AITA for Canceling Christmas Because I’m Tired of Eating Sad Salad Every Year?






As renowned researcher Dr. Brené Brown explains, “Boundaries are the distance at which I can love you and me simultaneously.”
The core conflict here revolves around established personal boundaries versus family tradition and expectation management. For five years, the OP has communicated a clear dietary need, yet the mother consistently delivers options that are either actively non-compliant (chicken croutons) or requires excessive emotional labor from the OP to manage (picking off meat). The mother’s reaction to hosting—accusing the OP of ‘ruining Christmas’ and forcing ‘rabbit food’—demonstrates a failure to validate the OP’s needs and an attempt to use guilt to enforce compliance with the majority’s expectations.
The OP’s decision to host was a proactive boundary-setting attempt; when that was met with resistance and guilt, cancelling the event became the final, albeit extreme, enforcement mechanism. While cancelling Christmas is a high-impact action that punishes uninvolved parties (siblings and children), it resulted from the mother’s refusal to honor reasonable requests. For future situations, the OP could benefit from setting clearly defined, non-negotiable boundaries much earlier, such as stating, ‘If a dedicated vegetarian main dish is not prepared, I will need to attend the celebration for only a limited time,’ rather than taking on the entire burden of hosting or cancelling entirely.

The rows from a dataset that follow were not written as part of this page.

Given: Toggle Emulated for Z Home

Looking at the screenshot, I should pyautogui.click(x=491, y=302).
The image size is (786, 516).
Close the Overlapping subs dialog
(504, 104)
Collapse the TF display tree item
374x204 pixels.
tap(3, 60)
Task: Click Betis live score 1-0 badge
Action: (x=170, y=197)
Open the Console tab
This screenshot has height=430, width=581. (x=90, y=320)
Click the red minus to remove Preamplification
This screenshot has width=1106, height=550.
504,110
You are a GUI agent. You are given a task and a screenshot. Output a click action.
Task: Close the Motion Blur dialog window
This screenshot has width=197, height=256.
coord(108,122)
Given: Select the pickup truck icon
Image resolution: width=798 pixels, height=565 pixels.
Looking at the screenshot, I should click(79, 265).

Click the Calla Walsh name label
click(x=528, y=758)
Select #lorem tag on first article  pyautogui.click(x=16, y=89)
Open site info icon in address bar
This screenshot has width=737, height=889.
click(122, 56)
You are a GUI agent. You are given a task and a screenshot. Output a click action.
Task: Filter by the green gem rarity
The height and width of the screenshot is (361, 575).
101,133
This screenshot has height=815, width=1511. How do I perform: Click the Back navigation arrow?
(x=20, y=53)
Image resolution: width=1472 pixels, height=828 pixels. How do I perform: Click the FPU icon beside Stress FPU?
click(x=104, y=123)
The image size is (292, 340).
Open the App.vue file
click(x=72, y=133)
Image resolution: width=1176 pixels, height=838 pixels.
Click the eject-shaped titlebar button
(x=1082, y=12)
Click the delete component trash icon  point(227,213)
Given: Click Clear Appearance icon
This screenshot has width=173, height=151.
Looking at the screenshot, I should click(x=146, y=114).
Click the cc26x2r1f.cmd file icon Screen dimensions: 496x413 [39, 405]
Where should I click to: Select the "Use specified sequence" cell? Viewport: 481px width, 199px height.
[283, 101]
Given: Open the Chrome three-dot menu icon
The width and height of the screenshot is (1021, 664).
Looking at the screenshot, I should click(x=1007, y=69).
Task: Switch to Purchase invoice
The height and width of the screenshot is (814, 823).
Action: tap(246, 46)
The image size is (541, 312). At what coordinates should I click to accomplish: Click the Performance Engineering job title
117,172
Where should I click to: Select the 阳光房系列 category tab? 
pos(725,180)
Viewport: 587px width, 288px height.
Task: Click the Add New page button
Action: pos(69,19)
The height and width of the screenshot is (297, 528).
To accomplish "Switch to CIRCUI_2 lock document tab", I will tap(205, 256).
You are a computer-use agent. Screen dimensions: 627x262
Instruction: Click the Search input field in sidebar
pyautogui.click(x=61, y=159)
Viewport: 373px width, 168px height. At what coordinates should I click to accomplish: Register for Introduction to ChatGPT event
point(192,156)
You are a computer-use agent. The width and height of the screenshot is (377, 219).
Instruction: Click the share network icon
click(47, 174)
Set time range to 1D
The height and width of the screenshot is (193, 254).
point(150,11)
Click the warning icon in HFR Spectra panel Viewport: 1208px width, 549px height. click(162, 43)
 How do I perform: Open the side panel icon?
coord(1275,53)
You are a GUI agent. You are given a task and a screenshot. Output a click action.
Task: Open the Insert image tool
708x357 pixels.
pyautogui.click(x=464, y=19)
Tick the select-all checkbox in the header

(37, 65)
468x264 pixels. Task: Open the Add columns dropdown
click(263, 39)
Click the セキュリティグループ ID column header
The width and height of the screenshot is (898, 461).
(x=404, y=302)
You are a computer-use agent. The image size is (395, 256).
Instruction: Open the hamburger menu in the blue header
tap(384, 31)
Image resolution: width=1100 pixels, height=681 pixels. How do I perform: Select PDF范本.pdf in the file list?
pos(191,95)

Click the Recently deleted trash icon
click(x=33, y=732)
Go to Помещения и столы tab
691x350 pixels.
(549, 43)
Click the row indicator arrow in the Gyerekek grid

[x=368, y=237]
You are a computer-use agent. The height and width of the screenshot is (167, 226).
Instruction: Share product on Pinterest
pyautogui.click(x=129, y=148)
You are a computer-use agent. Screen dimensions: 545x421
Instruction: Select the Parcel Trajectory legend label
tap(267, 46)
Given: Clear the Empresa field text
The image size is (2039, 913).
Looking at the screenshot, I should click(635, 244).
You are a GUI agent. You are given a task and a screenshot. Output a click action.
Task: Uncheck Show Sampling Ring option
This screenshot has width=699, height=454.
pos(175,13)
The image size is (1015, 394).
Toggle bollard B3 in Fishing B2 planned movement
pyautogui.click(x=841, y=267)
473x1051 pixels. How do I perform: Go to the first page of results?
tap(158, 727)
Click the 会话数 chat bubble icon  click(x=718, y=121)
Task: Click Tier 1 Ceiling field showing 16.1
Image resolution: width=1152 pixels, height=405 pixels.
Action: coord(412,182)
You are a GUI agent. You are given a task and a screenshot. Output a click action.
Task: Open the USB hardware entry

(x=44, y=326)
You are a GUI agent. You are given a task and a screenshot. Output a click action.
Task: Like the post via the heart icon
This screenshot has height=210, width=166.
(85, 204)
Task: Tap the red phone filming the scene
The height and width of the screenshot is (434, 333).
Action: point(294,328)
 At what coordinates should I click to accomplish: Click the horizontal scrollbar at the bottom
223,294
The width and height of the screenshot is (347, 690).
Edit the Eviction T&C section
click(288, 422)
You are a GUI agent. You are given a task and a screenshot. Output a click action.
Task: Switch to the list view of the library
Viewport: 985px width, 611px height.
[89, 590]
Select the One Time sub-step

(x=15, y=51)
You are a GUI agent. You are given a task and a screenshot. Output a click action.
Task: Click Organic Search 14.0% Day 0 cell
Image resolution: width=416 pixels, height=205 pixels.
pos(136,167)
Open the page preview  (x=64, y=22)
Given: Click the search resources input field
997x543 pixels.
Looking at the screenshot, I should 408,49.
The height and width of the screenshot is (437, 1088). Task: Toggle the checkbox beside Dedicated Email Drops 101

REDDIT USERS WERE STUNNED – YOU WON’T BELIEVE SOME OF THESE REACTIONS.






















The original poster (OP) reached a breaking point due to repeated failure by their family, specifically their mother, to respect a long-standing dietary requirement, leading to an escalation where OP cancelled the entire holiday event.
Given the pattern of dismissed boundaries and emotional pressure from the mother, was cancelling Christmas a necessary act of self-preservation, or did this drastic action unfairly punish the extended family and children for the mother’s inflexibility?